Hilton Athens, Vasilissis Sofias 46, Athens, +30 210 728 1000
In the former downmarket industrial area of Gazi (also known as The Gasworks), between Athens and Piraeus, this taverna has single-handedly transformed the complexion of the area. Authentic Greek home cooking in a traditional island-style décor is the name of the game. The choices on the menu are many, and quality reigns. The lunch menu is dominated by baked home-style dishes; by dinner-time, the hot coals have been fired up. The best way to eat here is to order plenty of mezedes, especially the bean salads, and share.
Persefonis 41, Gazi, Athens, +30 210 346 4984, mamacas.gr
This restaurant is one of several that have sprung up in Gazi in the wake of the success of Mamacas. Sardelles is Greek for sardines, and the small fish baked in rock salt is the house specialty.

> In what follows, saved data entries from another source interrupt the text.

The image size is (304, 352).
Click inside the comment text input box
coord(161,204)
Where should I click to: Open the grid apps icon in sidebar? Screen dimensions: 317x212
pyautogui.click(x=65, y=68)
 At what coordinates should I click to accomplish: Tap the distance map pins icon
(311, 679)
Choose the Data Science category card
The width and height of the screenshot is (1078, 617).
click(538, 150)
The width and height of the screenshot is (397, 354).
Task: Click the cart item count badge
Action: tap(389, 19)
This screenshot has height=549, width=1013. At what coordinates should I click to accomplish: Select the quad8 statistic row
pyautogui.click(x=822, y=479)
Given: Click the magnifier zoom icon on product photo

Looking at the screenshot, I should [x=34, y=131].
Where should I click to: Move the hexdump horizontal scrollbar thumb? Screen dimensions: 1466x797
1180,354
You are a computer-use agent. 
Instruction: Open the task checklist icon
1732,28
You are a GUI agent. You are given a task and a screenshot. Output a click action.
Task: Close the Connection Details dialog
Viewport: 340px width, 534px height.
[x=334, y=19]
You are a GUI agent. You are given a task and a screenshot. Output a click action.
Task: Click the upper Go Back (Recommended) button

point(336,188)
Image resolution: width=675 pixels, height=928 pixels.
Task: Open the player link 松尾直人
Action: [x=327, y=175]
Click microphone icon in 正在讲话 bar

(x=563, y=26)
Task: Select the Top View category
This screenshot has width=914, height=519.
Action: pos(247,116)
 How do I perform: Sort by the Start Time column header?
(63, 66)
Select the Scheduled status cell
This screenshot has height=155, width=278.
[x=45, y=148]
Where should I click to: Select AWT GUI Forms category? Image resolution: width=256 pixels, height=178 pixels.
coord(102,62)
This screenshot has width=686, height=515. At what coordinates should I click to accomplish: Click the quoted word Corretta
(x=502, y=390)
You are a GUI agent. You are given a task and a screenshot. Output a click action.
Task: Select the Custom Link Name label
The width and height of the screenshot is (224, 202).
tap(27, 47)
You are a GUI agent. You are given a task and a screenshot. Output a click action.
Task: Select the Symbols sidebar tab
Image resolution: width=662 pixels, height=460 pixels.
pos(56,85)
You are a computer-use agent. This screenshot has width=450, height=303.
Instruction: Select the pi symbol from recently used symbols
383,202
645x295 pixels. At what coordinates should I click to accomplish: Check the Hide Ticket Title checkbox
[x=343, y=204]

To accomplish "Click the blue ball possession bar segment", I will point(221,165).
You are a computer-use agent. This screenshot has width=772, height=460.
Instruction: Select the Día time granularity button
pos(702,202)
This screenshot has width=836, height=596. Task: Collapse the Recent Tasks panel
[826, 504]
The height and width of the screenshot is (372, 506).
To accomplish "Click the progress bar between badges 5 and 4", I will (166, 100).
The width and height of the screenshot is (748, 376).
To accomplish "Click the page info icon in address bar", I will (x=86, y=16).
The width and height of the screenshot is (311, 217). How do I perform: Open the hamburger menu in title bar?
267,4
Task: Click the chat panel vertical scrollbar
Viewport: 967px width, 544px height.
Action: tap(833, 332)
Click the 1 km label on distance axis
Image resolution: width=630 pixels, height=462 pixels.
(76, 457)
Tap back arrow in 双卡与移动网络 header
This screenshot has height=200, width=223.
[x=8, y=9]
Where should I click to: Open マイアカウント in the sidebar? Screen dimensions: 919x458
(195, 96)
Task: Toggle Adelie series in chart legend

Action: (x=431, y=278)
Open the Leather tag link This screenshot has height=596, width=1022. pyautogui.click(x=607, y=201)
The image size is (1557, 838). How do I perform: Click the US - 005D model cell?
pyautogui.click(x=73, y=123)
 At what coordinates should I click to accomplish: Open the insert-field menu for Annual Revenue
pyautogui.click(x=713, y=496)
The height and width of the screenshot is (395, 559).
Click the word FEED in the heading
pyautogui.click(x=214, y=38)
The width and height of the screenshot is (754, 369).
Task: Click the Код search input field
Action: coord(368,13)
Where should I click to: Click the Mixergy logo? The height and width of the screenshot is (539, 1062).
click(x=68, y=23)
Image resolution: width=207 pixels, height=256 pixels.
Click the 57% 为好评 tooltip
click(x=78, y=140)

This is a kafeneio-style restaurant, and it would be rude not to stimulate your appetite with a sip of one of the many ouzos to start; my favourite is Barbayanni.
Persefonis 15, Gazi, Athens, +30 210 347 8050, sardelles.gr
Greek House Attikos
This is one of the delicious contradictions of Athens. Located in one of the most touristic places, near the bus terminal for the Acropolis, this rooftop restaurant is nonetheless tourist-free. It opens late (after dark) and you need to take the lift to get to it. Minimal signage ensures it's patronised only by people who know it's there - theatre types, politicians and the society crowd. The food is down-home Greek with an influence from Corfu, the owner's hometown, and the view of the Acropolis is magnificent.
Garivaldi 7, Athens, +30 210 921 5256
This is more a nightclub/bar-style restaurant, worth visiting for the décor and ambience alone. Chief among its charms is the neoclassical courtyard of painted tiles, canopied by huge date palms and illuminated by coloured lanterns. Popular with arts and media types, it can be difficult to get into. It's also a favourite place for music industry after-parties.
Tsoha 27, Ambelokipi, Athens, +30 210 644 1215, balthazar.gr
For an upmarket dining experience, this is a must. Ta Kioupia has recently relocated from Politeia (an affluent northern suburb) to central Kolonaki. Set in a stylish and elegant neoclassical building, it offers indoor and outdoor dining and specialises in a sumptuous 10-course dégustation menu that is truly spectacular. Some dishes, such as the melitzanosalata - eggplant salad - are made at your table. Vegetarians and seafood-lovers beware: the main courses are predominantly meaty affairs.
Cnr Deinokratous and Polemou 22, Kolonaki, +30 210 740 0150, takioupia.com.